**HOW TO COMPLETE THIS TASK:** Go through the lines of the material and tally those with the string "screenshot"; reply with the number alone.

○ ○ ○ ○ ○ ○ ○

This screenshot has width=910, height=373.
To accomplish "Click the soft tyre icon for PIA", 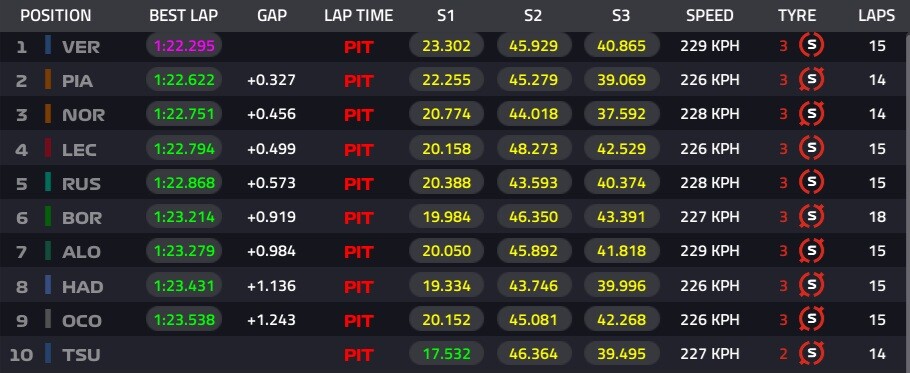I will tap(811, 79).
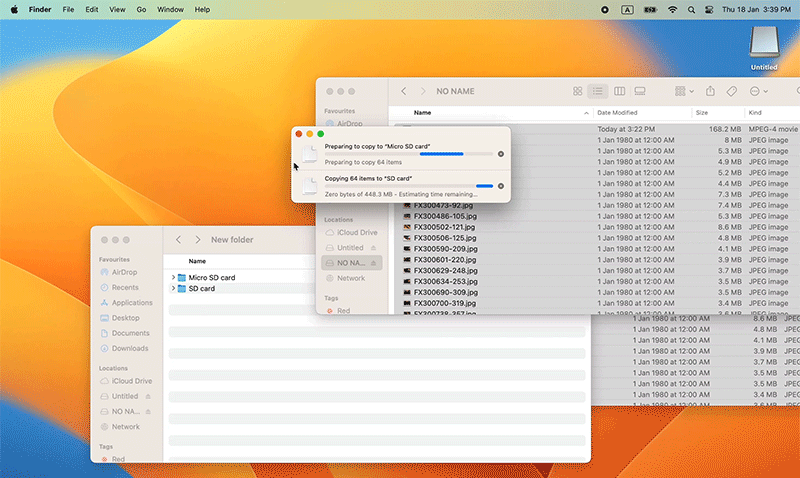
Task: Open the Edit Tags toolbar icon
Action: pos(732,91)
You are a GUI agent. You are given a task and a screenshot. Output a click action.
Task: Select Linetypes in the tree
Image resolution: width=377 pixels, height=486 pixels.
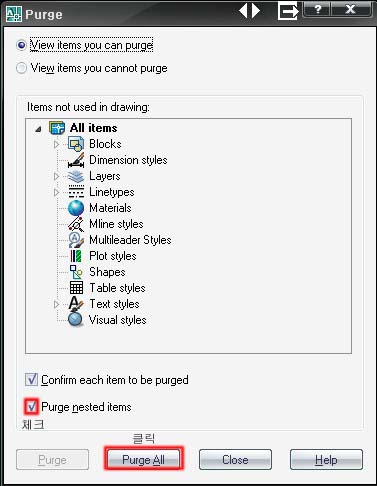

○ ○ ○ ○ ○ ○ ○

**SOLUTION TO THE PROBLEM:** 2